The Red River Railroad Museum, Inc. had a vision: to create a treasure trove of transportation history and celebrate the Missouri-Kansas-Texas Railroad, also known as the Katy Railroad, and its role in shaping the Southwest.


This vision sparked a project by a group of former Katy employees and railroad enthusiasts. They were inspired by the Katy Railroad Historical Society (KRHS), which planted the idea of a museum to keep the legacy of the transportation industry alive. The museum was born at a meeting on July 10, 1987, and Denison, Texas was chosen as its home. A board of directors was formed, and a constitution and bylaws were adopted. The museum had two phases: the first was the Katy Railroad Historical Museum and the second was the transformation into the Red River Railroad Museum, Inc. which created the physical museum.

But where would the museum be housed? The museum had no place to call its own. It was agreed from the start that the Katy Depot was the perfect place for the museum, and the board carefully explored the best spot within the depot for the museum.
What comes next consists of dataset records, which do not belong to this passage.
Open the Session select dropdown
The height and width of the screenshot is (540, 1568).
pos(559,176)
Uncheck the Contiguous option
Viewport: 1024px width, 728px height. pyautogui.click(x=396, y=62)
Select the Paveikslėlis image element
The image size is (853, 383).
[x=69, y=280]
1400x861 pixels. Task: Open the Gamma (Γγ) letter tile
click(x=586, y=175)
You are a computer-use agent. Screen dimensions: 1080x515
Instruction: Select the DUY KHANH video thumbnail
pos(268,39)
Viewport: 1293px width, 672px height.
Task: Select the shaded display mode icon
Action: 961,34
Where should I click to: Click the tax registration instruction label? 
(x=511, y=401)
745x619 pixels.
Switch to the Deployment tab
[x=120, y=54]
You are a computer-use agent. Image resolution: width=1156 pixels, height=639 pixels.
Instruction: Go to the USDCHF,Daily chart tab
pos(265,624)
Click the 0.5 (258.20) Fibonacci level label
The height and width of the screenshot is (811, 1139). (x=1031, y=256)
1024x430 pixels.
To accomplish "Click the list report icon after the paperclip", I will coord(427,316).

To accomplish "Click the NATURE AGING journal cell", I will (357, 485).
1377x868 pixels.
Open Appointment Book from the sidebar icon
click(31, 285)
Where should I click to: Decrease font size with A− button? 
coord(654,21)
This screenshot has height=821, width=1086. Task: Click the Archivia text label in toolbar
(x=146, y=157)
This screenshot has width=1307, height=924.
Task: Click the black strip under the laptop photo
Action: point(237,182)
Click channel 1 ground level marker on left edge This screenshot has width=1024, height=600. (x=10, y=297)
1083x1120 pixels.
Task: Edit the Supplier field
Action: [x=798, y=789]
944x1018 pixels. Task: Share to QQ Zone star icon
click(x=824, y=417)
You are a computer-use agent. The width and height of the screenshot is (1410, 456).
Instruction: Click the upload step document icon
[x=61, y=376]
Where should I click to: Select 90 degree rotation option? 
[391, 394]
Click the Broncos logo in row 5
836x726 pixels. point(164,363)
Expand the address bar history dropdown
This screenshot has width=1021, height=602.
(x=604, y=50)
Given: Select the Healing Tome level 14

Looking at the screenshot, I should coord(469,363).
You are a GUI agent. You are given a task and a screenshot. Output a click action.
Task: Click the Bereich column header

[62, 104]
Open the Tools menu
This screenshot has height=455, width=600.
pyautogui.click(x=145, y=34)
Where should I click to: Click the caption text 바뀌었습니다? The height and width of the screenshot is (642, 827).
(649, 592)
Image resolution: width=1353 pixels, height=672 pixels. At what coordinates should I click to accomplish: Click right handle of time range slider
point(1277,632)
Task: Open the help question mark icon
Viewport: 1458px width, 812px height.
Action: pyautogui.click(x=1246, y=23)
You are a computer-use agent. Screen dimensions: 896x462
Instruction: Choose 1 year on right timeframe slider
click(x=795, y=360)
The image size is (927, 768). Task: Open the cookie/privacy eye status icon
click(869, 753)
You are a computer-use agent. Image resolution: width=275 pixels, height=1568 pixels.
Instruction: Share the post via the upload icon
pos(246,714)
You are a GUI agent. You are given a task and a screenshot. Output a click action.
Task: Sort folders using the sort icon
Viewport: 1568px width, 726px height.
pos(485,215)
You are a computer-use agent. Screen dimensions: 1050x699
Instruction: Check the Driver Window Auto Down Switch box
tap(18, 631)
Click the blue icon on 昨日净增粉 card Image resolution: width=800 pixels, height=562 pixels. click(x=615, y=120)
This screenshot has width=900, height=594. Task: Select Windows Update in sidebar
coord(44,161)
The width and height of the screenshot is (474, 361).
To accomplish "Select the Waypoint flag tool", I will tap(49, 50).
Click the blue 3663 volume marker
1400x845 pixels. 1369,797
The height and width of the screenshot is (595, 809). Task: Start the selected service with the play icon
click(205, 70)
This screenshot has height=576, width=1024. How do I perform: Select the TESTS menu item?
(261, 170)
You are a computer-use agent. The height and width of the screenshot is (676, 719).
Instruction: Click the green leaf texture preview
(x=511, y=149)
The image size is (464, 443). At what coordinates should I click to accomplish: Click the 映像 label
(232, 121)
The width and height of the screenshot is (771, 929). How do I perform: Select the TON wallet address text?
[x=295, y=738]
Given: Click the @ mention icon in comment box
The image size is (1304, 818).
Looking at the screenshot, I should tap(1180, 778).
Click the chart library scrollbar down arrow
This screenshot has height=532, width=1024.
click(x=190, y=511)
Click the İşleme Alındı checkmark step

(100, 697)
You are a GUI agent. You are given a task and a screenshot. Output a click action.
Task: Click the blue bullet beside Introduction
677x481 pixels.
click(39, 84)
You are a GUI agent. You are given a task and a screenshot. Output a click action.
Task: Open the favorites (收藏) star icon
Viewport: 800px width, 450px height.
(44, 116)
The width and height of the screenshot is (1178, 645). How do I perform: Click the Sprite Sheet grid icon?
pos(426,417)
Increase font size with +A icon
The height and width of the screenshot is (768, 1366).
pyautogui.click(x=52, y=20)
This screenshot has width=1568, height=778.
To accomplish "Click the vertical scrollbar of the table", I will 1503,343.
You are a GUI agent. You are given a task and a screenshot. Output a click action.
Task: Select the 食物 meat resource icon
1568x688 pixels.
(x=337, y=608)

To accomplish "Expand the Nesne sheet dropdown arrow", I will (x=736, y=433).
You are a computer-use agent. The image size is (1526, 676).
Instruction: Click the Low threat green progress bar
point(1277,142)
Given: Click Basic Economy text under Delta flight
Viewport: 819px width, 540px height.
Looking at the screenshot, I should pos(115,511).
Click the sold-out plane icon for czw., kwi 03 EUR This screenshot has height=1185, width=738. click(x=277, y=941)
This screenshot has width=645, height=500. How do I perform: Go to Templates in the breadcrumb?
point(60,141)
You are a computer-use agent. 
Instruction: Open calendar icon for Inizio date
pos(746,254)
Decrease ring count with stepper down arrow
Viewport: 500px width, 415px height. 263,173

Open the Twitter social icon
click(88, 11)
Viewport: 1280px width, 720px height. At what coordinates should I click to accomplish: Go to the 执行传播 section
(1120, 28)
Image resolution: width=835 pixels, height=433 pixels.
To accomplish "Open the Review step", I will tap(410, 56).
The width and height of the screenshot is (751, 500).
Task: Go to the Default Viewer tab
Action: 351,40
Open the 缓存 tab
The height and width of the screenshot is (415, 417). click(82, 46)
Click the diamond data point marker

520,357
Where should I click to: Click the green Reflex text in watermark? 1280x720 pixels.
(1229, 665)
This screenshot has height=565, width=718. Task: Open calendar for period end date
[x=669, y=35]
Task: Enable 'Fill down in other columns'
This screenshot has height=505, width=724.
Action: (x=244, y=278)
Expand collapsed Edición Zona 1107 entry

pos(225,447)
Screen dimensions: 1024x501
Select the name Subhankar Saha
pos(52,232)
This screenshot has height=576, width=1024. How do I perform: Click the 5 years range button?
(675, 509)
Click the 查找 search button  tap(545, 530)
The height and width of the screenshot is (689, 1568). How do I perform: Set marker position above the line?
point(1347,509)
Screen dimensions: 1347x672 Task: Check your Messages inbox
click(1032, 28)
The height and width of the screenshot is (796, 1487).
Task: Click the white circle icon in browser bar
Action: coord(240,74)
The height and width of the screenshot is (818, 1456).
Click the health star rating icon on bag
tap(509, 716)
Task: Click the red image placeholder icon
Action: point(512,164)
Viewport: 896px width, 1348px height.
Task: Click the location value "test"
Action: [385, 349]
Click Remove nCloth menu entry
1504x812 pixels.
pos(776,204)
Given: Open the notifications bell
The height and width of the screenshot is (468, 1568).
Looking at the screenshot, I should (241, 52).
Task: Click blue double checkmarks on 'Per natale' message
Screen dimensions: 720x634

Suite No. 120 on the main floor was selected after talks with the depot’s landlord and the museum directors. The following weeks turned into months as the volunteers worked hard to collect artifacts and fixtures for museum exhibits. The museum finally opened its doors on October 28, 1989.


The main driving force behind the project was Jim O’Brien, who had 49 years of service as a Katy Railroad employee and officer, ending with 22 years as Superintendent of Rules. Over the years O’Brien had gathered a variety of artifacts that he kept in his home and a rented warehouse facility. Once a physical location for the museum was secured, Mr. O’ Brien’s extensive collection became priceless. He was joined by Delbert Taylor, Don Mace, Bill Grier, Paul Neidert, and Norman Bauer in obtaining Katy memorabilia.

Of course, money was always an issue, and the museum would not have become a reality without $18,665 from charitable foundations.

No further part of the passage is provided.